EXERCISE GOAL: Repeat the records below exactly, leaving out every picture.

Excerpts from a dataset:
== Segment start ==
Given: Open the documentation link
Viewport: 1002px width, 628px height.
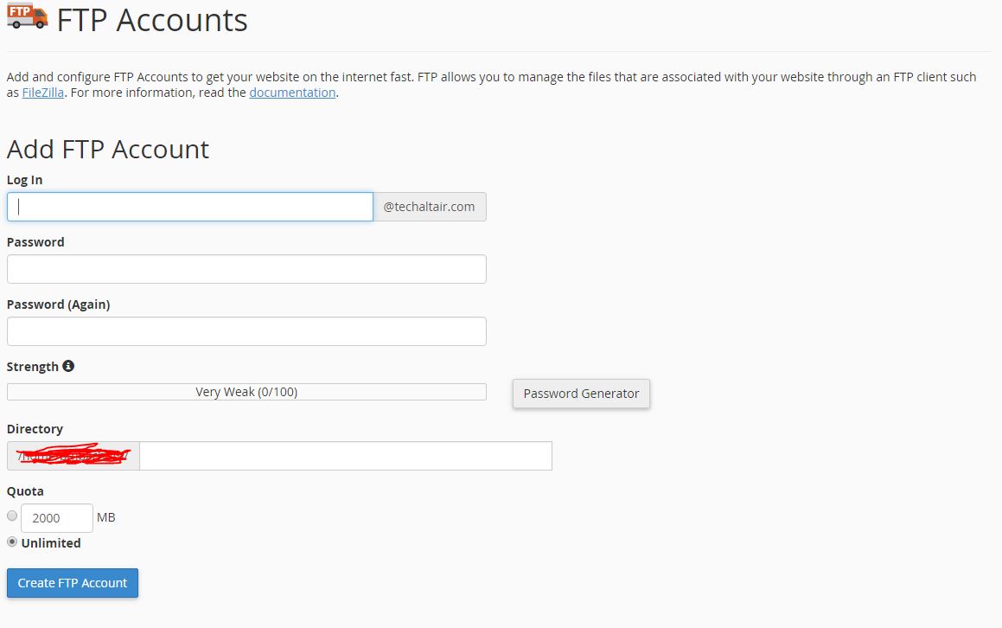Looking at the screenshot, I should [x=292, y=92].
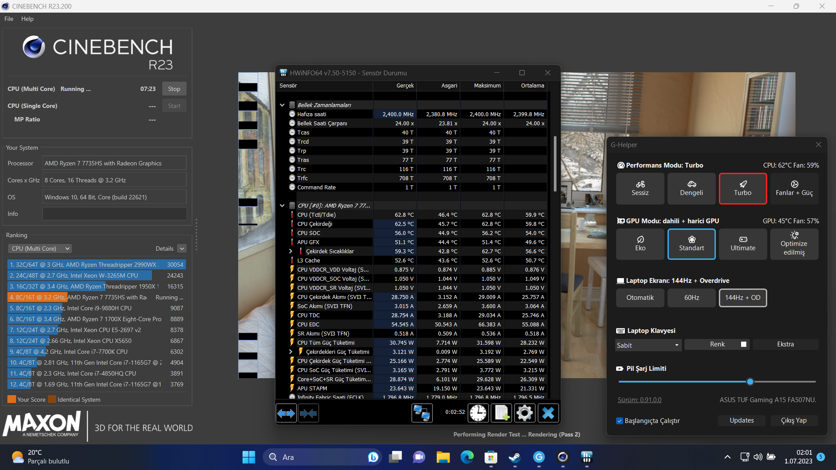Viewport: 836px width, 470px height.
Task: Expand CPU #0 AMD Ryzen 7 section
Action: coord(282,205)
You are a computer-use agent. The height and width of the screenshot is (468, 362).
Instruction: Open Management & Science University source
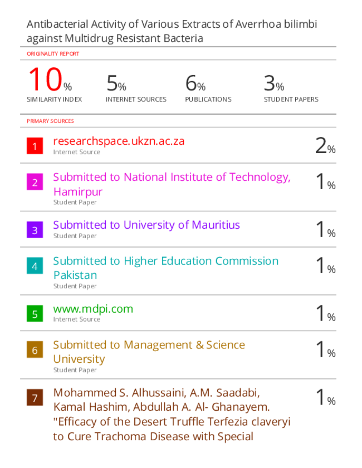tap(149, 352)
== Segment end ==
WRITTEN SOLUTION:
Given: Open the documentation link
Viewport: 1002px width, 628px height.
Looking at the screenshot, I should [x=292, y=92].
Viewport: 836px width, 470px height.
Task: Expand CPU #0 AMD Ryzen 7 section
Action: coord(282,205)
You are a computer-use agent. The height and width of the screenshot is (468, 362).
Instruction: Open Management & Science University source
tap(149, 352)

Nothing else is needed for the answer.